The term was given its current conspiratorial usage by William Lind which was then widely disseminated across the internet. Lind reportedly told an audience at a Holocaust denial conference that the Frankfurt School were all Jewish. In "THE ORIGINS OF POLITICAL CORRECTNESS" (2000), William S. Lind established the political time-line of Cultural Marxism; that:

If we look at it analytically, if we look at it historically, we quickly find out exactly what it is. Political Correctness is Cultural Marxism. It is Marxism translated from economic into cultural terms. It is an effort that goes back not to the 1960s and the Hippies and the peace movement, but back to World War I [to Kulturbolshewismus]. If we compare the basic tenets of Political Correctness with [the basic tenets of] classical Marxism, the parallels are very obvious.

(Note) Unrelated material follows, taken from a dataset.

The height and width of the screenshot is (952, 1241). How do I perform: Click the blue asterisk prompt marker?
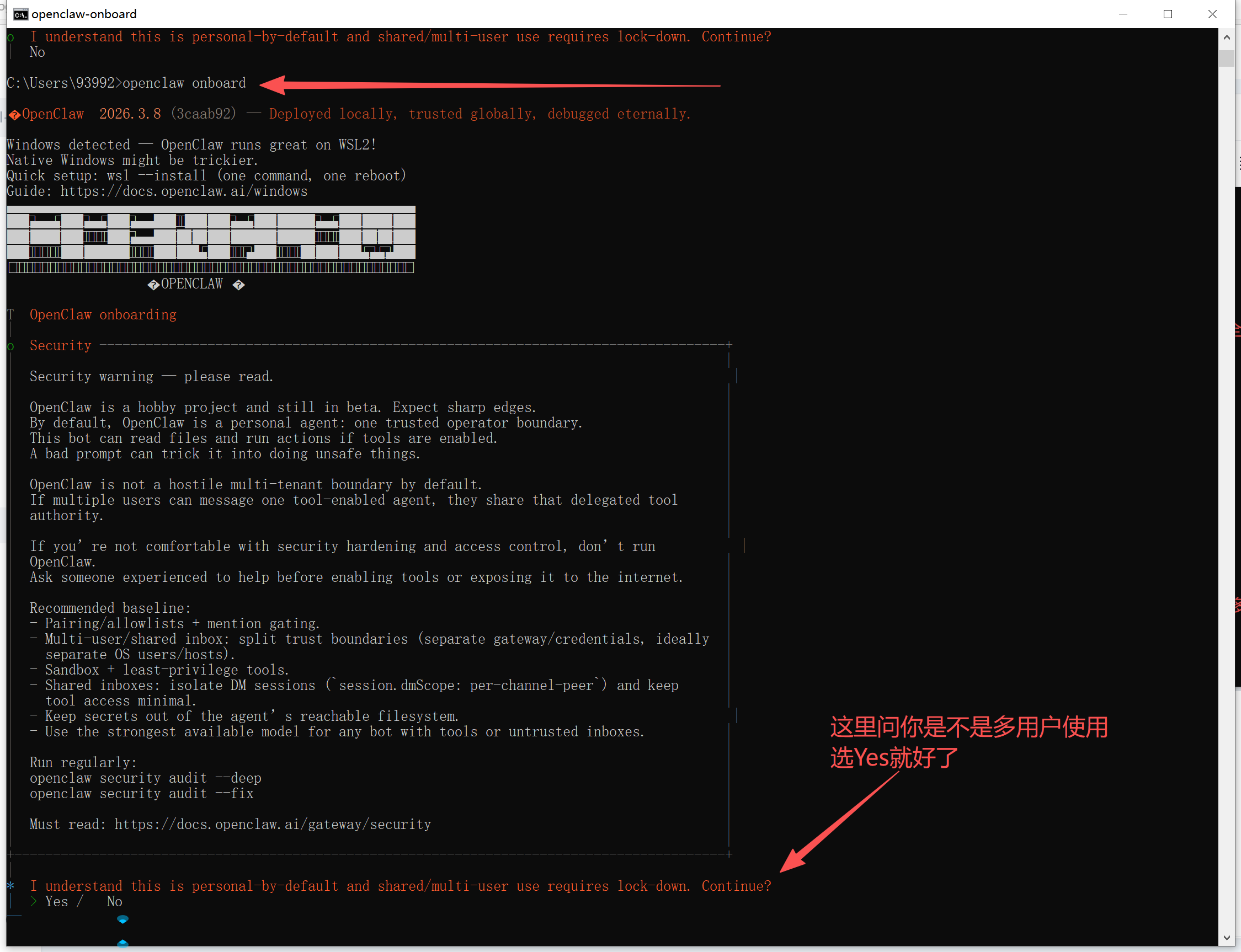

A key tenet of the “Cultural Marxism” conspiracy theory as disseminated explicitly on countless websites is that it encourages immigration and multiculturalism to undermine “Western Values” (that is, the “cultural heritage” of “white, non-Jewish people”). The mainstream conservative right, like the journalists writing in the SPECTATOR, in free market institutes and increasingly from members of Parliament like Suella Braveman, are more circumspect, usually restricting themselves to suggesting that “Cultural Marxism” is a barrier to the free expression of ‘legitimate concerns’ about immigration. ‘Legitimate concerns” is, of course, a political code for a campaign of xenophobic hostility towards immigrants and immigration.

Why the recent growth in the acceptance of conspiracy theories? One reason was the Vietnam War with subsequent government administrations lying to the country, using misinformation, lies and fake news. Another, more recent reason was the Iraq War. The premise for invasion of Iraq by the Labour Government was on the basis of a “Weapons of Mass Destruction” document, which turned out to be a tissue of lies. The war led to the death of tens of thousands of men, women and children, all for the necessity of US and Britain and their allies to protect trade routes and have access to oil.

Socialists have no time for conspiracy theorists and are very critical of the Frankfurt School academics that rejected the working class as agents of revolutionary change. More so Herbert Marcuse in his ESSAY ON LIBERATION, written in 1969 during student protests, the rise of the “counter-culture” and opposition to the Vietnam War, which placed feminists, students, black activists and national liberation movements at the centre of political change.

Nevertheless power – the power to exploit the worker class to make a profit - rests with the capitalist class due to its control of the means of production and distribution and the protection of its wealth-producing capacity by the machinery of government, including the armed forces of the state. Workers should not be distracted by divisive conspiracy theories –belief systems for the politically naive - but instead take conscious, political and democratic action to replace capitalism with socialism: the abolition of the profit system with the common ownership and democratic control of the means of production and distribution by all of society.